At 12:57 PM +1000 10/2/07, Matt Flax wrote:
Current physiologically based models incorporate feedback. Alas a
majority of them are dependent on the traditional travelling wave
process. This is not a problem however, I can use the travelling wave as
a passive mode of input if the research community suggests it is the way

Why would you consider a passive travelling wave, when an active one is much better, more plausible, and not hard to model?

Perhaps the biggest problem with feedback models is that they don't
specify the physiological correlation between the feedback and the hair
cell, Organ of Corti nor Cochlea.

You mean there's not a well established micro-mechanical mechanism for how the OHCs push back on the BM with an appropriate phase? Maybe so, but functionally it's pretty clear what has to be modeled. Chuck Steele at Stanford has some credible-looking micro-mechanical simulations, as well.
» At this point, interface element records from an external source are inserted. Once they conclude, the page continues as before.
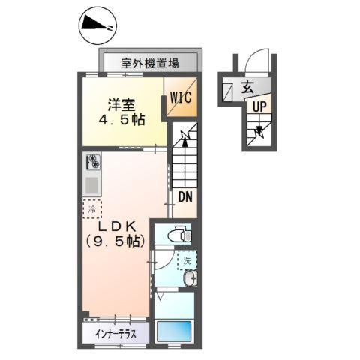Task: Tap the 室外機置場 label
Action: click(x=150, y=63)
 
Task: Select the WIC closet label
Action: click(x=182, y=97)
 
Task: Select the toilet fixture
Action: click(x=176, y=235)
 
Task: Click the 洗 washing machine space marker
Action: click(x=184, y=261)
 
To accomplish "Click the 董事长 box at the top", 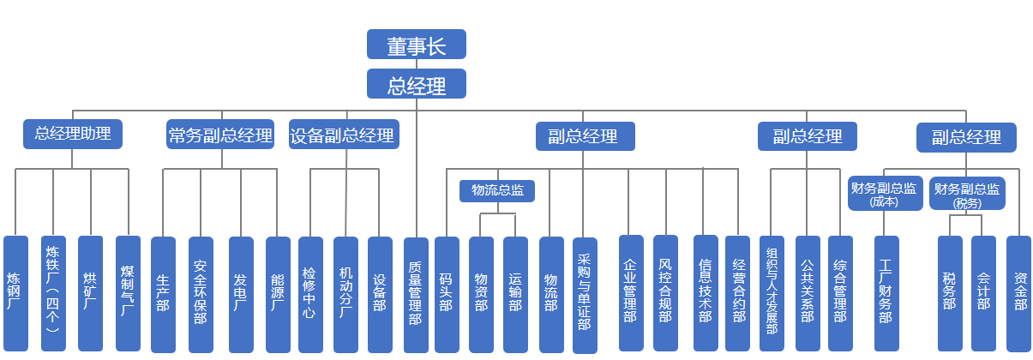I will tap(416, 45).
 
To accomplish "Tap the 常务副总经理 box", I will tap(220, 135).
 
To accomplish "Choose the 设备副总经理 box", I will tap(342, 135).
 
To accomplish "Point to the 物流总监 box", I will tap(498, 190).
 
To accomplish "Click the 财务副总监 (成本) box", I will tap(884, 194).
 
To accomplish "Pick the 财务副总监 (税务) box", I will tap(966, 195).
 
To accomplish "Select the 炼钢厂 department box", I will tap(15, 293).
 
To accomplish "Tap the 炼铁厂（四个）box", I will tap(53, 293).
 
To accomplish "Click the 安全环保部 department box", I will tap(201, 293).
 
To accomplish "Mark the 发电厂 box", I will tap(241, 293).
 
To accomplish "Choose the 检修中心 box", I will tap(310, 293).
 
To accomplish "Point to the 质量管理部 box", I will tap(416, 293).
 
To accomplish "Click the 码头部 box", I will tap(446, 293).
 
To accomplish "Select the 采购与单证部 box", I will tap(585, 293).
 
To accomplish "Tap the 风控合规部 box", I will tap(665, 293).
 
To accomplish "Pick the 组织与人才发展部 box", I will tap(772, 293).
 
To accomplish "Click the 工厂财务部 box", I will tap(886, 293).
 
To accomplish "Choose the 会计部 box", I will tap(983, 293).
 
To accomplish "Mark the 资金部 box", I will tap(1019, 293).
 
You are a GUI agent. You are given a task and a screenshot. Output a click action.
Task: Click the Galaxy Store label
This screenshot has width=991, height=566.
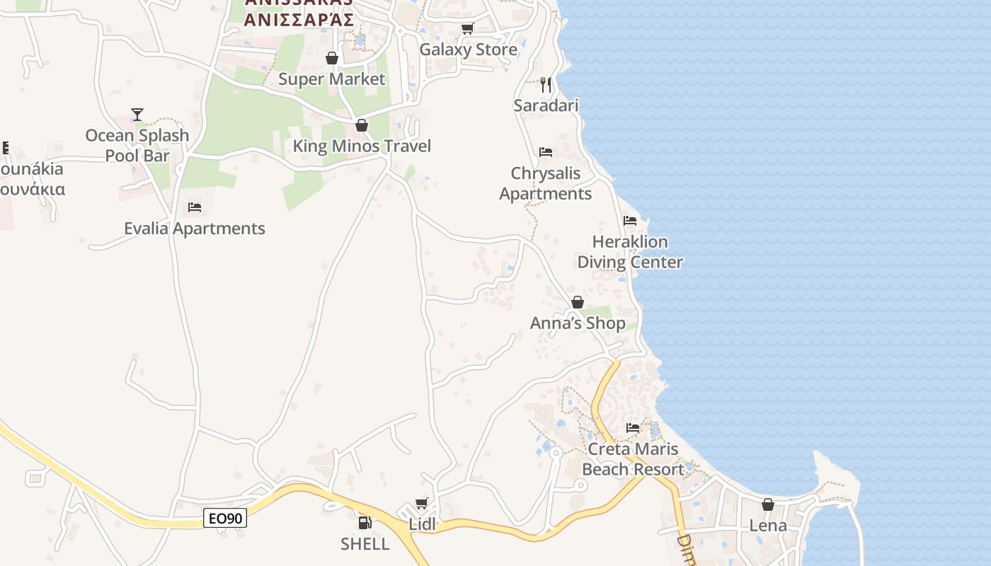click(x=468, y=50)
Here are some feedback models with no physiological basis for the
feedback :
a] Zwicker's fantastic model - which begins with the travelling wave [1]
b] Hopf bifurcation models - which augment the travelling wave. [2] for

The Hopf thing (Thomas Duke & Frank Julicher paper) seems to lead to a way-too-sharp filter when the gain is high. With feedback that is not highly tuned, not near local oscillation, but with distributed amplifiication of the traveling wave, you can get much more realistic, not too narrow, filters. The system can still have oscillations, or near oscillations, if points of damage cause reflections.